Figuriamoci per un limite d'età, per «le bugie che non si dicono» o per il reato di sostituzione di persona. Uscito per Franco Angeli, il libro è di Francesco Pira, sociologo dei processi culturali e comunicativi all'Università di Messina: «Parla dei figli delle App e dei loro genitori: figli della tv» spiega lui, «adultescenti che se ne stavano imbambolati davanti al televisore, come oggi i loro ragazzi, per il 49,7% incollati allo smartphone anche per più di cinque ore al giorno».
Il suo primo libro, 25 anni fa, era Bambini mai soli davanti alla tv : «Citavo Karl Popper quando dice che i bambini sono portati ad adattarsi al loro ambiente e avvisavo che, a guardare troppa tv, ne sarebbero stati condizionati. Mi dissero che avevo le visioni, ma col senno di poi, avevo ragione: abbiamo prodotto generazioni di aspiranti calciatori e veline e ora i giovani sono tutti aspiranti influencer e youtuber».
Sono 1.858 i ragazzi di scuole medie e superiori interpellati fra aprile e maggio 2020, in pieno lockdown. Il 99,6% possiede uno smartphone. Il 98,7% ha un profilo social. Il 61,6% invia e riceve su WhatsApp oltre cento messaggi al giorno. Il 45,5% ha lo smartphone acceso giorno e notte. Avvisa Pira: «Se non entriamo nei meccanismi di comunicazione dei figli, non avremo mai una controproposta per arginare fenomeni come Blue Whale o Jonathan Galindo, sfide social estreme che portano al suicidio».
I giovani sono sempre più connessi ma sempre più soli: «Il 60,4% degli intervistati ha ammesso di avere avuto paura e scoramento». Quanto ai profili falsi, hanno risposto solo 544 ragazzi, spiega Pira, «ed è facile supporre che gli altri 1.314 si siano sottratti per non ammettere che il profilo falso ce l'hanno. Cosa che alzerebbe la media del 69,9%, di per sé già alta». Cosa ci fanno i giovani con un profilo fake? «Per esempio, eludono i controlli dei genitori. Hanno un profilo "pulito" che mamma e papà possono controllare e ne hanno uno falso che, per i loro amici, è quello "vero"». Oppure, peggio: «Cercano un'identità altra per dire ciò che pensano in anonimato.

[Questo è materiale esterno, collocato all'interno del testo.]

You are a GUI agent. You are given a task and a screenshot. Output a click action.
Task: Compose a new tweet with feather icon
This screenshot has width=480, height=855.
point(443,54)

È come se, nel proliferare della disinformazione, avessero interiorizzato una forma deviata di esercizio della libertà e una visione distorta della privacy: si preoccupano della loro, non di quella altrui. L'inganno è diventato centrale e la distinzione tra vero e falso non è più percepita: gli adolescenti sono un prodotto dell'era della disinformazione, vittime del sistema delle fake news, ritengono normale usare il falso per i propri scopi».